··· Passage to read ···

And off course, there are also these rules in /etc/pf.conf

pass quick on { lo, enc0, tun0 }
pass quick inet proto esp all keep state
pass quick inet proto udp to any port { 500, 4500 } keep state
pass quick inet proto icmp all icmp-type { $icmp_types } keep state
block return quick on gem0 inet proto tcp to any port { auth }

This is all I have. So traffic comming in from the clients to the target network 192.168.0.0 will be 'grabbed' by the SA which was added from hostname.enc0. The traffic will then be natted by the pf rule and flow towards the remote network.


Hope this helps.

Still I think if you can you should give OpenVPN a try.

Regards,
--
Stephan


On 21-dec-2005, at 22:45, Matthew Closson wrote:

On your question, this is what I have used form my IPSec tunnel's nat:

Internal network 192.168.8.0/24
Remote network 192.168.1.0/24

vpnip="192.168.1.1"

···

» Request 1
How would you say this sentence from the pf.conf message in Spanish: "Still I think if you can you should give OpenVPN a try."
» Request 2
Can you repeat everything in the pf.conf message from "pass quick on" down to "the remote network."?

··· Data entries ···

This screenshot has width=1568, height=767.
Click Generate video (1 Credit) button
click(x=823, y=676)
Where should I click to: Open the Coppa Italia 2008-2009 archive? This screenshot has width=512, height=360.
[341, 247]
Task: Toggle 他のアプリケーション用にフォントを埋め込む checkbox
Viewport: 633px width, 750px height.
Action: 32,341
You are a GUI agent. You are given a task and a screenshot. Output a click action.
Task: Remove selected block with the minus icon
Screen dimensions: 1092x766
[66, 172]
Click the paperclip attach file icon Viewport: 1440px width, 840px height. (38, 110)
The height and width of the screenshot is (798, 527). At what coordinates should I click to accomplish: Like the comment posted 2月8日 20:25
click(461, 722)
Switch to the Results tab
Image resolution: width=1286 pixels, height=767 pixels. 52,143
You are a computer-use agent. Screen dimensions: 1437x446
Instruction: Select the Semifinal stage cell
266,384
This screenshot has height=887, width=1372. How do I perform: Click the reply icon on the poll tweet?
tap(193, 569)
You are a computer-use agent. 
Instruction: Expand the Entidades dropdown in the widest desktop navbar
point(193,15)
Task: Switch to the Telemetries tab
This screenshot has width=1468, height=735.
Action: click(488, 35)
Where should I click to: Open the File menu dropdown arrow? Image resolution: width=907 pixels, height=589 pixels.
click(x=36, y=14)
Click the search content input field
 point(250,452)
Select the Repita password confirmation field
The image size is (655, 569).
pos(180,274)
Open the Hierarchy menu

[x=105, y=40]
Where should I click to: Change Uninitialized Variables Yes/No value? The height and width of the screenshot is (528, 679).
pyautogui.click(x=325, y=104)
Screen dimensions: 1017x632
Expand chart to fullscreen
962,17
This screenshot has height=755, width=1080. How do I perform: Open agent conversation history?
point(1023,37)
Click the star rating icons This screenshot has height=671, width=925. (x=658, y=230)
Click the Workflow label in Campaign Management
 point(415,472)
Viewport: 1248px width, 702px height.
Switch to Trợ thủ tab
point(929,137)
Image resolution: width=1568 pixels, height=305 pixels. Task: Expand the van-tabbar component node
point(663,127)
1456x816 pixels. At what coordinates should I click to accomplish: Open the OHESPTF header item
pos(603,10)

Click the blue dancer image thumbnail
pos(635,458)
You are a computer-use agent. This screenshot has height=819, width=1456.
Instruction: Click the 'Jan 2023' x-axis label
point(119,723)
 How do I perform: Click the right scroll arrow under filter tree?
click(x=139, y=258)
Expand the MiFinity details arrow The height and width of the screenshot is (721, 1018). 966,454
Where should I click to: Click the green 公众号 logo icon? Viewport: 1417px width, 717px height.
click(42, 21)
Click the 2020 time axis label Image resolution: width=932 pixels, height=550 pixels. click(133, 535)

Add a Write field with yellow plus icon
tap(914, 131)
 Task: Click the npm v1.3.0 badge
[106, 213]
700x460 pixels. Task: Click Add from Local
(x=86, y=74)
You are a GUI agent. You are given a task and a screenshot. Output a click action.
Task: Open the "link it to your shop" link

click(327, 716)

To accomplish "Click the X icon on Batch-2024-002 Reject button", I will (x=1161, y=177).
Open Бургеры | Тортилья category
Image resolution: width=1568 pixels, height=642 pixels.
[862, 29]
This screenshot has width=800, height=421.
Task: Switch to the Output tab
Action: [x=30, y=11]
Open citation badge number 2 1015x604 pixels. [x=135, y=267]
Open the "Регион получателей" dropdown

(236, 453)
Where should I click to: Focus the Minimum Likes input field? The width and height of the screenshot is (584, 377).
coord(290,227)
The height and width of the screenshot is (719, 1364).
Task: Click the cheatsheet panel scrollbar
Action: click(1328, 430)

···

» Complete response 1
Aun así, creo que, si puedes, deberías probar OpenVPN.

» Complete response 2
pass quick on { lo, enc0, tun0 }
pass quick inet proto esp all keep state
pass quick inet proto udp to any port { 500, 4500 } keep state
pass quick inet proto icmp all icmp-type { $icmp_types } keep state
block return quick on gem0 inet proto tcp to any port { auth }

This is all I have. So traffic comming in from the clients to the target network 192.168.0.0 will be 'grabbed' by the SA which was added from hostname.enc0. The traffic will then be natted by the pf rule and flow towards the remote network.